Değerli arkadaşlar, saydığım bölgelerin bir iki istisnası dışında tamamı zaten özelleştirmeyle devralınan, zamanında kamuya ait tesisler. 14 bölgeden 2'si yabancılara, diğerlerinin büyük bir bölümü Albayrak, Bayraktar, Yıldırım, Cengiz ve Tekfen gibi Cumhurbaşkanının yakın çevresinden firmalara verilmiş. Teklifle, bu firmalar yatırımlarını tamamlarsa kamuya ait arsaların mülkiyet devri imkânı sağlanıyor. Yani bu madde geçerse, kamuya ait tesisleri özelleştirip bir de üstüne taşınmazlarının mülkiyetini de bugün devrediyoruz. Burada falanca meslek kuruluşuna, filanca vakfa devredilecek küçük yerlerden bahsetmiyoruz.

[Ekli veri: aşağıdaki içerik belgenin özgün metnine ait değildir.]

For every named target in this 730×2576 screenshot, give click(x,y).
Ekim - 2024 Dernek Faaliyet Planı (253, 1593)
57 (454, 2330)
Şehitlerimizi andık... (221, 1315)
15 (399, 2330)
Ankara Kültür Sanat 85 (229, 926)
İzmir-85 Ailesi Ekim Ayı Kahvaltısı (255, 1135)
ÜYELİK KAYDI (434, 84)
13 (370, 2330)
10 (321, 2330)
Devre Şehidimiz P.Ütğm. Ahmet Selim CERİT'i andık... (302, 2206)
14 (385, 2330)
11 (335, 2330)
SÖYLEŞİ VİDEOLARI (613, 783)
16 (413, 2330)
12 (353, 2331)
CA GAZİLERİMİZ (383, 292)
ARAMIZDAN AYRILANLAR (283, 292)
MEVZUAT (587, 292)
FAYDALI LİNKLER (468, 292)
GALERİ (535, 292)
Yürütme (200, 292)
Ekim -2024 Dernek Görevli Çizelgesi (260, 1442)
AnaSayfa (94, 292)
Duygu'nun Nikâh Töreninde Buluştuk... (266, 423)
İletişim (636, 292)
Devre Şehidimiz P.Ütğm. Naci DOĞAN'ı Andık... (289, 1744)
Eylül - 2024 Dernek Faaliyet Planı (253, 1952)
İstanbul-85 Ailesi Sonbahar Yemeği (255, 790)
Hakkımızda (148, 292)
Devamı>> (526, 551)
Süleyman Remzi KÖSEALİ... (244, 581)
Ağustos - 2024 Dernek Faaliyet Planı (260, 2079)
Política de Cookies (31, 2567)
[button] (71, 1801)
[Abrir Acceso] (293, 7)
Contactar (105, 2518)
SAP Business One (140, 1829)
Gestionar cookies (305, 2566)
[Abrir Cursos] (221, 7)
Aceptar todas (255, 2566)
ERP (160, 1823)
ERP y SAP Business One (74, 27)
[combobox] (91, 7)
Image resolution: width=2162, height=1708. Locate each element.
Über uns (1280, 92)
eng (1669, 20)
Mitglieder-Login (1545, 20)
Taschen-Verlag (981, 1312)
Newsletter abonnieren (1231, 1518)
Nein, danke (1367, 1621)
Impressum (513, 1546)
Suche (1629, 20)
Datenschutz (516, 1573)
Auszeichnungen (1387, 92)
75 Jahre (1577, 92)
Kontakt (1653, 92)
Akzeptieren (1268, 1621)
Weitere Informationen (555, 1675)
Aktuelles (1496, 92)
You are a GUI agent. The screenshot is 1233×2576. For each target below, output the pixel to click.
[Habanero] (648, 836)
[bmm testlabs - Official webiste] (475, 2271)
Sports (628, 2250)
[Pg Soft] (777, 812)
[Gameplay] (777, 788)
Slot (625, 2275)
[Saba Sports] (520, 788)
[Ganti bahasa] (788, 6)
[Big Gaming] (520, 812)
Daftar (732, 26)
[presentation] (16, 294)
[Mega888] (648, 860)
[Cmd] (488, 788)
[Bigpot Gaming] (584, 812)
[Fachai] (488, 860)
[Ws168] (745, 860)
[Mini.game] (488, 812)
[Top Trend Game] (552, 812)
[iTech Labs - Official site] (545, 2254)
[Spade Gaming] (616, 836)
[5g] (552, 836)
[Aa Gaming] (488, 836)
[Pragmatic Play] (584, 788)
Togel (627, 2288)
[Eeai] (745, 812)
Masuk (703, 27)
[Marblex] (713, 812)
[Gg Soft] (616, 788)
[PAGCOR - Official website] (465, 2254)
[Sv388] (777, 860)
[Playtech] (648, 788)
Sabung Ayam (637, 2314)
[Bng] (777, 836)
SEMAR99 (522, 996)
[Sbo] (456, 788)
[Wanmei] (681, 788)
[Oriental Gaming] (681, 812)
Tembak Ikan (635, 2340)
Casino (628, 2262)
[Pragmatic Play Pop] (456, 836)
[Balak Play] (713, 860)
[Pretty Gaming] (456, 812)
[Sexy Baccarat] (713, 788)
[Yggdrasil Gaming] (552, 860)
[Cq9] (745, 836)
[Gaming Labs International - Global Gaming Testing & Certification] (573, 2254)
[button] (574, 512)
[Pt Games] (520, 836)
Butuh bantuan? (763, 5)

Sayın milletvekilleri, iktidara yakınlığıyla tanınan şirketlere on binlerce metrekarelik alanları devretmekten bahsediyoruz. Bu yatırımcıya teşvik değil, kıyaktır. Sizin ise hedefiniz bu kıyağı, yandaşınız olarak tanımladığınız tüm bu firmalara sağlamak.
Son dönemde, bu bir alışkanlık hâline geldi. Limanların kullanım sürelerini yasayla uzattınız. Orada da bu firmaların pek çoğunun işletme hakkı var. Tüketiciyi korumak yerine, konut projesi yapan inşaat firmalarını koruyarak konut teslim sürelerini uzattınız. Bu teklifle de yandaşların ekonomisini şahlandıracak, adrese teslim bir düzenleme yapıyorsunuz.
Değerli arkadaşlar, Endüstri Bölgeleri Kanunu hazırlanırken kanun koyucu neden mülkiyet devrini öngörmemiş; bunu biraz irdelemek lazım. Turizmciye devri kabul etmiş, OSB'lere devri de kabul etmiş ancak endüstri bölgelerinde bu yola gitmemiş. Çünkü yüksek yatırımlı, büyük teknoloji gerektiren bu yatırımlarda, devletin izlediği politika, bu devir yerine kırk dokuz yıl süreyle kullanım hakkı devrini kabul etmiş, "Gerekirse bir kırk dokuz yıl daha veririm." demiş. Şimdi, siz, sonuçlarının nereye varacağını düşünmeksizin köklü bir politikayı değiştiriyorsunuz. Amacınız ise teklifin gerekçesinde de belirttiğiniz gibi "Bu firmalardan size gelen talebi karşılamak." Ya, böyle bir gerekçe olur mu? "Bu firmalardan bize gelen talebi karşılayacağız." Böyle bir gerekçe olur mu? Yani firmaların mevzuata uygun olmayan taleplerini reddetmek yerine, mevzuatı taleplere uygun hâle getirmeye çabalıyorsunuz burada.
Biz Cumhuriyet Halk Partisi olarak kamuya yani halka ait taşınmazların mülkiyetlerinin şirketlere devrine karşıyız. Bu taşınmazlar kamunun kalmalı, yatırımcı yatırımını yapmalı, üretimini gerçekleştirmeli.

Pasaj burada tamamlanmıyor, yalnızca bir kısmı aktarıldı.